Pois bem, acrescente-se a este notório quadro de militarização da sociedade brasileira,(que ainda pretende-se aprofundar com a aprovação do denominado “ pacote anti-crime” do ex-juiz e agora ministro Moro), e, guardadas as características e história próprias de cada país, apesar de não vivermos em uma ditadura militar como a instalada com o golpe de 1964, temos no Brasil uma situação que nos conduz cada vez mais para a uma maior intervenção das forças de segurança nas relações sociais, tendo a frente o alto comando do Exército, incluindo as diretrizes de educação conforme já estamos vendo a influencia de “oficiais militares-educadores interior do MEC.
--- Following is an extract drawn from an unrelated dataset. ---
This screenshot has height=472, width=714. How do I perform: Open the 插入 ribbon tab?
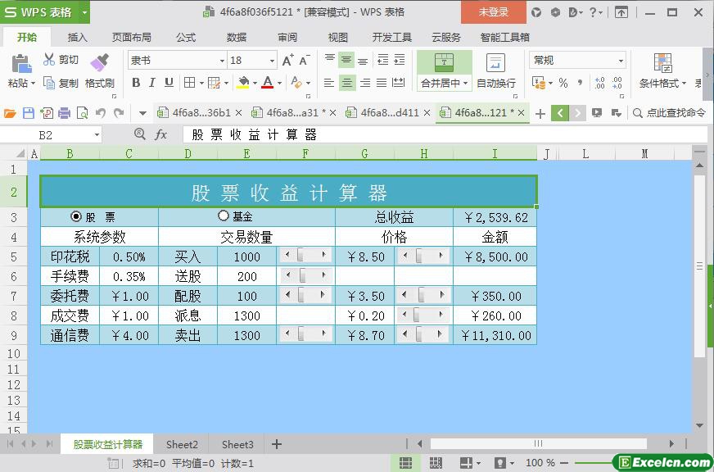(x=77, y=37)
Estes fatos, ações de Estado, constituem uma forma de intervenção civl-militar, (ainda que com muitas mediações e freios de outras instituições civis), pois que opera sob nova roupagem jurídica e formal, mas, intrinsecamente, traz no seu conteúdo o mesmo “DNA” de gestão de conflitos que os militares brasileiros testaram no “laboratório” do Haiti, com excesso de ingerência militar e uma evidente ausência de programas sociais que efetivamente possam trazer paz, justiça e segurança para quem realmente precisa. S

ome-se a isto o congelamento do orçamento federal por 20 anos, aprovado durante o governo Temer, bem como os efeitos perversos que já são sentidos pela denominada reforma trabalhista, que para nada ampliou empregos. E também a proposta de reforma da previdência, que, na prática, significa o desmonte da previdência pública brasileira em favor de um sistema de capitalização ao estilo “chileno”.

Some-se todas estas iniciativas reacionárias, misture bem, reúna todas estas medidas – se alcançarem o definitivo êxito – e certamente poderemos então afirmar, como diz a canção composta pelos gênios Gilberto Gil e Caetano Veloso em 1993: o Haiti é aqui!